1750 East Sunrise Blvd., Ft. Lauderdale, Florida   33304
     
(Address of principal executive offices)   (Zip Code)

(954) 760-5200


(Registrant’s telephone number, including area code)

Not Applicable


(Former name or former address, if changed since last report)

Check the appropriate box below if the Form 8-K is intended to simultaneously satisfy the filing obligation of the registrant under any of the following provisions (see General Instruction A.2. below):

o   Written communications pursuant to Rule 425 under the Securities Act (17 CFR 230.425)

o   Soliciting material pursuant to Rule 14a-12 under the Exchange Act (17 CFR 240.14a-12)

o   Pre-commencement communications pursuant to Rule 14d-2(b) under the Exchange Act (17 CFR 240.14d-2(b))

o   Pre-commencement communications pursuant to Rule 13e-4(c) under the Exchange Act (17 CFR 240.13e-4(c))

 
 

 


 

Item 7.01. Regulation FD Disclosure

     On February 28, 2005, BFC Financial Corporation issued a press release announcing that the Board of Directors has declared a 5 for 4 common stock split effected in the form of a 25% stock dividend payable in Class A Common Stock to BFC Financial Corporation Class A and Class B common stockholders of record at the close of trading on March 7, 2005. The stock split will be payable on March 14, 2005.

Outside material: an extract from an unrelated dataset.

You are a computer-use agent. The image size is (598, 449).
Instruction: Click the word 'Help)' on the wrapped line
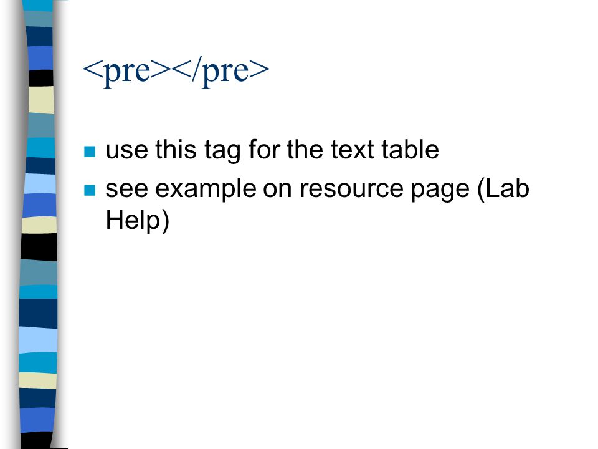click(137, 221)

     The information in this report (including Exhibit 99.1) is being furnished pursuant to Item 7.01 and shall not be deemed to be “filed” for purposes of Section 18 of the Securities Exchange Act of 1934 (the “Exchange Act”) or otherwise subject to the liabilities of that section, nor shall it be deemed to be incorporated by reference in any filing under the Securities Act of 1933 or the Exchange Act. This report will not be deemed an admission as to the materiality of any information herein (including Exhibit 99.1).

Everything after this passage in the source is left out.